● **Passage to read**
----

Buying a Home? Caveat Emptor!


So, you’ve found your dream house, in your favorite neighborhood, nearest to your favorite pizza joint.  And, most importantly, it’s in your budget. Long story short – you’ve fallen in love with the house and all you can picture is you in that house, floating in the beautiful pool in the backyard.  But, wait. There’s lots to do first!

At Ser & Associates, we regularly work with residential buyers at every stage of their real estate transaction.  Of course, our first piece of advice is to work with an experienced real estate attorney before even signing the contract, so that he or she may properly guide you and negotiate a good solid contract. But, that aside, there are are a few very important steps you should take before proceeding to closing.  

Always, always, negotiate an Inspection Period.

The principle Caveat Emptor – is a contracts principle that stands for – Let the buyer beware.  As such, most real estate transactions provide for an Inspection Period for the buyer to conduct its due diligence.  Typically in residential transactions, the Inspection Period will run from 7 to 15 days, which, depending on the contract, are Calendar Days, rather than Business Days.  So make sure you give yourself enough time to properly inspect the home.

Schedule a home inspection with a professional inspection company, rather than your brother-in-law who used to dabble in home repairs.  

During the Inspeciation Period a smart buyer will schedule a home inspection with a reputable inspection company.  Through a home inspection, you will be able to find out the current state of the home so that you are purchasing the property with full knowledge of its conditions.  The inspection will check for structural damage, plumbing and electrical issues, the condition of the roof, existence of termites, functionality of appliances, the septic tank, etc.  And, although most residential contracts are entered into as an As-Is contract (which means the seller does not wish to make any repairs or give any credits), having a thorough inspection report can sometimes allow you to negotiate a reduction in sales price, negotiate seller repairs before closing and, at minimum, allow you to budget your expenses for when you actually close and move in.  Although you might be worried about what an inspection may reveal in your future dream house, it is definitely better to find out about any problems before closing.  Caveat Emptor!

----

● **Supplied material**

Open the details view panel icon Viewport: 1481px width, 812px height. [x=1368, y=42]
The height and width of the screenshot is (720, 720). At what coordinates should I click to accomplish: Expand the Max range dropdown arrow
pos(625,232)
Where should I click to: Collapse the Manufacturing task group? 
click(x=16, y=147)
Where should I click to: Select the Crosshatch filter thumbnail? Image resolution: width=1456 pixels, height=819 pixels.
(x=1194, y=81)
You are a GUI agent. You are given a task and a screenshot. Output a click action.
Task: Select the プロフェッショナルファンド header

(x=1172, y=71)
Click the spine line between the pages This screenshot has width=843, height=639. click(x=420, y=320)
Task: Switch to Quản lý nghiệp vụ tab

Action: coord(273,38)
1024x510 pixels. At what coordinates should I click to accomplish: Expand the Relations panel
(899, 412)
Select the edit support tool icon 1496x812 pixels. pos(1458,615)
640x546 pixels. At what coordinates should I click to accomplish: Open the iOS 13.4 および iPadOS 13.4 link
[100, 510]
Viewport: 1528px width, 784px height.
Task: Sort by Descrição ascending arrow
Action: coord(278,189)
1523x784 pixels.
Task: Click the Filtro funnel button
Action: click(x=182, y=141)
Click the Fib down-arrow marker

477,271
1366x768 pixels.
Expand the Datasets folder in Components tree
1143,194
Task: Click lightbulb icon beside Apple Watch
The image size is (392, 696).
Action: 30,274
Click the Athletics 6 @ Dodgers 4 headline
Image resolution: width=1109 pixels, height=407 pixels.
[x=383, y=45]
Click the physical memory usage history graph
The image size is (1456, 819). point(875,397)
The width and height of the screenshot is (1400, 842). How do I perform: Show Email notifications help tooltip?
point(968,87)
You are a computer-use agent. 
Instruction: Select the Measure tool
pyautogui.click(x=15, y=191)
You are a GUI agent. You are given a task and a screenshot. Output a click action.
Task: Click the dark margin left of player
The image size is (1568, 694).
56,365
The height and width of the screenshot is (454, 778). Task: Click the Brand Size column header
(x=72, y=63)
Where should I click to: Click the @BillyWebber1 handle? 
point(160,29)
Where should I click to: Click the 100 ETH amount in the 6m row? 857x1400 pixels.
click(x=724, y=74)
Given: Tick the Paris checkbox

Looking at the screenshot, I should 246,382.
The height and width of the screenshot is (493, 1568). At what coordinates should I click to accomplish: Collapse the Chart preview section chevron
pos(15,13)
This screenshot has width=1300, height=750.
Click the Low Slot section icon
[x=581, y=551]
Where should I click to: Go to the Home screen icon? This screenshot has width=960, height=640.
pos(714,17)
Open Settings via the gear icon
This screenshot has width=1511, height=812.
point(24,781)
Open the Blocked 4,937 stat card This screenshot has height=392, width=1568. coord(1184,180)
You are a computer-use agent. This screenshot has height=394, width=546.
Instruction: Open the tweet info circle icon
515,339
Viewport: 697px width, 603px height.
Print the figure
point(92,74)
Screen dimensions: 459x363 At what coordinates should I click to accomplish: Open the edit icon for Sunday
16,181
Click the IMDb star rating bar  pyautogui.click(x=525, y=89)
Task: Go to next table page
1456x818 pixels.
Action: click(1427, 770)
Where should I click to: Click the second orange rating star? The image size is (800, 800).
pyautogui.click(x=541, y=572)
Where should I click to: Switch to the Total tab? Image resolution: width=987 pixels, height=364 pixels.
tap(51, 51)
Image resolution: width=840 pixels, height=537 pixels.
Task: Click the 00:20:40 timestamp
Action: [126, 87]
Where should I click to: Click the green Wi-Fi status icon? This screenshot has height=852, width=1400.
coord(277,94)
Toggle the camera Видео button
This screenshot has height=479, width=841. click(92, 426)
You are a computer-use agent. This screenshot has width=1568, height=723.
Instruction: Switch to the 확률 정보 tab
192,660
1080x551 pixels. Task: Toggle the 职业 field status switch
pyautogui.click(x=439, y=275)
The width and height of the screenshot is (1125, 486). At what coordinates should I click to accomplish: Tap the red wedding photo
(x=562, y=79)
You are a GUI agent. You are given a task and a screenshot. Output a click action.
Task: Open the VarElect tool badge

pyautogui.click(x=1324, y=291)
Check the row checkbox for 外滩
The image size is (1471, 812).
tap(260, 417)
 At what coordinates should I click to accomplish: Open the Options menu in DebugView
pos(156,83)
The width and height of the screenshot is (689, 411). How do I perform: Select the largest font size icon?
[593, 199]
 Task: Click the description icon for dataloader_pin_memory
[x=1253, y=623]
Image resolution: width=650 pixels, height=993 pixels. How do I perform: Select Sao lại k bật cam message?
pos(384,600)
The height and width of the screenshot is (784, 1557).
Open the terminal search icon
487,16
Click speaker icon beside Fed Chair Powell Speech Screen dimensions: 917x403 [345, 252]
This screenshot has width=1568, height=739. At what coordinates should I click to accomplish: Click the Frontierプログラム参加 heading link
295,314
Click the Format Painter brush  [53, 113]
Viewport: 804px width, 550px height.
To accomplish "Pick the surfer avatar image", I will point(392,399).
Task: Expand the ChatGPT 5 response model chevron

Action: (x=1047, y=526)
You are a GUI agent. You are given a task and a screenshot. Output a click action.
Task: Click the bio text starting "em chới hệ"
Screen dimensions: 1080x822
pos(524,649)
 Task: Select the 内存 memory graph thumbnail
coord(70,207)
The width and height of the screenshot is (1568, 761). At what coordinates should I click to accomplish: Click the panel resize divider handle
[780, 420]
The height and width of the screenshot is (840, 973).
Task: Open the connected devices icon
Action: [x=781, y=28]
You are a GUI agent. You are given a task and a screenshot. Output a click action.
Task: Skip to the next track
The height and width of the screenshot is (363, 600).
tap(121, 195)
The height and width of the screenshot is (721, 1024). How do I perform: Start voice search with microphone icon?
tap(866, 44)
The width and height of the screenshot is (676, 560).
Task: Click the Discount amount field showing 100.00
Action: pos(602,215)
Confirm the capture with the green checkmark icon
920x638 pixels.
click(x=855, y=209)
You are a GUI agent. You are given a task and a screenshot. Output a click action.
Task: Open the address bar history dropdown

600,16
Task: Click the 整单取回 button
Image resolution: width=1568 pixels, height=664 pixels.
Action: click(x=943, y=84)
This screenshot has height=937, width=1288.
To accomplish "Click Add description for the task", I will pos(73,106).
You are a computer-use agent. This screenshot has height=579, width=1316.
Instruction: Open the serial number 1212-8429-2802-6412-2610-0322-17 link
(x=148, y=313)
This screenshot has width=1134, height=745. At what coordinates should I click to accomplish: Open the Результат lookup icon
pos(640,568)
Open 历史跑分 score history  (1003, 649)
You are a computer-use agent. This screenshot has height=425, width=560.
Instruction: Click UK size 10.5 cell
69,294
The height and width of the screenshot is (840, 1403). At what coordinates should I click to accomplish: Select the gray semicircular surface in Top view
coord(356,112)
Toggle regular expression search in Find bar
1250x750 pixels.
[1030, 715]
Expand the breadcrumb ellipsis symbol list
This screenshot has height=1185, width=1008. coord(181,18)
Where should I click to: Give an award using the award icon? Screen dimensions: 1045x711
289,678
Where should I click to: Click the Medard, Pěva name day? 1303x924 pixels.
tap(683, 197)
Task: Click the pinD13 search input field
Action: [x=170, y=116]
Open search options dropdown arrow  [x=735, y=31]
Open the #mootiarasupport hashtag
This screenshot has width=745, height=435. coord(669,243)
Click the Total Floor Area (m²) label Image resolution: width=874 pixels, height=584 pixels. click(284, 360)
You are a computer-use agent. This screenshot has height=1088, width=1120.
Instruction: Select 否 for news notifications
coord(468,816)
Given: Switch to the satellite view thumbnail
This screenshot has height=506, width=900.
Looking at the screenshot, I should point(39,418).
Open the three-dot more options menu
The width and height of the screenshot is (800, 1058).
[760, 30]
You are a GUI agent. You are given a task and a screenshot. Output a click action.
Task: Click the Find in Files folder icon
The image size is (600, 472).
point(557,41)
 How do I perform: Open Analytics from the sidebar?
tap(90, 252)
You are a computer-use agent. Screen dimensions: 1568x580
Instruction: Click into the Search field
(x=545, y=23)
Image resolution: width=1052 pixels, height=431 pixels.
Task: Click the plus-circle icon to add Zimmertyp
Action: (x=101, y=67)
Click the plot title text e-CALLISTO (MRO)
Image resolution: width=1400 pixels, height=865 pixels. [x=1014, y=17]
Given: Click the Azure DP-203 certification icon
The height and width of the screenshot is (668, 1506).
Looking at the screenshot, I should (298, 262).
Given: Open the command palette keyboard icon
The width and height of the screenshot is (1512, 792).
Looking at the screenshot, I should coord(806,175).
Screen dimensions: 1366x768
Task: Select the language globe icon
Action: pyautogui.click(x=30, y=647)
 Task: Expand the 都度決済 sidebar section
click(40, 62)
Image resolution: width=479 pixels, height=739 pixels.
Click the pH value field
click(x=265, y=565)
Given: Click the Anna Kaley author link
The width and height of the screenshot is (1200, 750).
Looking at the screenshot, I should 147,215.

----

● **Given task A**
Translate this sentence from the home-buying article into Spanish: "So make sure you give yourself enough time to properly inspect the home."
● **Given task B**
According to the home-buying article, how long does the Inspection Period typically run in residential transactions?
The listing has no connection to the home-buying article.

● **Worked answer A**
Así que asegúrese de darse suficiente tiempo para inspeccionar la casa adecuadamente.

● **Worked answer B**
From 7 to 15 days.